> Exercise brief
Across the entries that follow, work out the number of lines containing the string "next", and state it alone.

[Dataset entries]
[Start of Attachment]

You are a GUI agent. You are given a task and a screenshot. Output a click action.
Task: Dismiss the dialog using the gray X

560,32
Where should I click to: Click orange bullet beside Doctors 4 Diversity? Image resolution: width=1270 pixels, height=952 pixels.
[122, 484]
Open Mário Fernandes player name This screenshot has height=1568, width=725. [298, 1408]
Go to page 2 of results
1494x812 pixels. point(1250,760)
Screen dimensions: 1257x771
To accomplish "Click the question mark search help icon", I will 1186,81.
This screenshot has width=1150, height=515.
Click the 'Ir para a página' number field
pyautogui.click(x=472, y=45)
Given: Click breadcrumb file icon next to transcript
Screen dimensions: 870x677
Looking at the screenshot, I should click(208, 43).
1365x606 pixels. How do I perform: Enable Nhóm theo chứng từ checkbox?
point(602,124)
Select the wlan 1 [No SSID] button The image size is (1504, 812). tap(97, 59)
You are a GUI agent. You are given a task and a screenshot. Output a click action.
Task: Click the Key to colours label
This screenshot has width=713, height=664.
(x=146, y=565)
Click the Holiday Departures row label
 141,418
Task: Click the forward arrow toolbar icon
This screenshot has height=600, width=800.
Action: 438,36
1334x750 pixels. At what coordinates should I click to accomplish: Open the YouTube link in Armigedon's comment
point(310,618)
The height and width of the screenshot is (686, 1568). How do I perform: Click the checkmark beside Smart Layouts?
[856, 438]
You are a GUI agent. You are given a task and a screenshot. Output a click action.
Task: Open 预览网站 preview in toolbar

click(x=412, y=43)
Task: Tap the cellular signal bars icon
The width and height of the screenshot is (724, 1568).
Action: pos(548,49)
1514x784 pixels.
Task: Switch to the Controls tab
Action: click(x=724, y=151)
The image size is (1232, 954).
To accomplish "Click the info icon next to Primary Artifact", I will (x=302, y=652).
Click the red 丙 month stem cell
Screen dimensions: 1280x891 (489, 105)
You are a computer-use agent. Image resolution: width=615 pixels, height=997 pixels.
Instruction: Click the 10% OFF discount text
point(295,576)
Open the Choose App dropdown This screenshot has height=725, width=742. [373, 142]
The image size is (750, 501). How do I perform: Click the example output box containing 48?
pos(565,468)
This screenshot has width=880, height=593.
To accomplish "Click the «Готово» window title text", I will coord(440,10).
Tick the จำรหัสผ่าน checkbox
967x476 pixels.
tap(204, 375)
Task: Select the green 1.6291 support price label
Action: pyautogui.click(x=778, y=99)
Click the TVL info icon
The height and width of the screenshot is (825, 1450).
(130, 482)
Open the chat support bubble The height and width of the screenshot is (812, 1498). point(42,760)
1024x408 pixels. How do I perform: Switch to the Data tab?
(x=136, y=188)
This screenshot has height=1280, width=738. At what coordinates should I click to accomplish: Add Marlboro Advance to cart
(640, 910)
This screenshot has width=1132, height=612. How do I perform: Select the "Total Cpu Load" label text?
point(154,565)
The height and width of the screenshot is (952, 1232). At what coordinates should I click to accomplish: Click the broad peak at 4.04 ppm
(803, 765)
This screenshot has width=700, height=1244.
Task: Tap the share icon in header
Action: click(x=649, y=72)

[End of Attachment]

> Output
2